Leicht kann angesichts dieser Zahlen der Eindruck entstehen, dass damit quasi automatisch der Anteil von Personen ansteigt, die Hilfen bei der Verrichtung alltäglicher Dinge beanspruchen (Deutsches Ärzteblatt 2005). Wenn diese Entwicklung automatisch so eintreten würde, hätte das Folgen für die Nachfrage nach Pflegeleistungen (SVR 2005: 477 f.; Wilkoszewski 2004: 3).

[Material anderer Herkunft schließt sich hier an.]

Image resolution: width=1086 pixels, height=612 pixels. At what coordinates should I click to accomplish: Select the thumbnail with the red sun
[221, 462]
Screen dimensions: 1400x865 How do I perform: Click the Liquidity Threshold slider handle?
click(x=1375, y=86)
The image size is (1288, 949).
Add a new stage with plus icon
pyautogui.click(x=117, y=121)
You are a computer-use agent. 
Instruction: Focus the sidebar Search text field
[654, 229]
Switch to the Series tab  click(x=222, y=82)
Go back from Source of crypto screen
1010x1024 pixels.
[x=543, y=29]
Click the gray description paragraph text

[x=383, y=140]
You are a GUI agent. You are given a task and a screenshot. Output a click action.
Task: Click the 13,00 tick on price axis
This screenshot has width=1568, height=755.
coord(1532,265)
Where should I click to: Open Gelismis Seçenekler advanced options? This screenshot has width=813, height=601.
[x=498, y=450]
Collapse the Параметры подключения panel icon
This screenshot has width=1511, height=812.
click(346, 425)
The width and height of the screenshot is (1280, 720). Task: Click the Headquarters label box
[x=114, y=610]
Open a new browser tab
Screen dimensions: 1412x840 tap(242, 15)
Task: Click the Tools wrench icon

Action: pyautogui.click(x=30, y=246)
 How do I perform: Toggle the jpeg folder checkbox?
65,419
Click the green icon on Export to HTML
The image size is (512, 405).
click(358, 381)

Denkbar ist jedoch auch, dass geeignete Maßnahmen auf dem Gebiet der Prävention die Altersgrenze für den Eintritt in die Pflegebedürftigkeit deutlich nach hinten verschieben würden. So hat beispielsweise eine Analyse des Max-Planck-Instituts gezeigt, dass die Alterung der Bevölkerung nicht automatisch mit einem Anstieg der pflegebedürftigen Personen einhergehen muss – nämlich dann nicht, wenn das Gesundheitsbewusstsein steigt (Ziegler und Doblhammer 2005: 1).
Zwei Millionen Menschen galten schon im Jahr 2001 als pflegebedürftig. Davon wurden rund 1,4 Millionen (70 Prozent) von Angehörigen gepflegt, davon eine Million ausschließlich durch Angehörige allein und etwa 400 000 zusätzlich durch Pflegedienste. In Heimen werden 600 000 Menschen gepflegt (Deutsches Institut für angewandte Pflegeforschung 2004: 1). Die hohe Zahl pflegebedürftiger Menschen belastet die Pflegeversicherung, der ab dem Jahr 2006 eine Unterdeckung droht. Experten fordern bereits jetzt eine Reform der Pflegeversicherung (SVR 2005: 428).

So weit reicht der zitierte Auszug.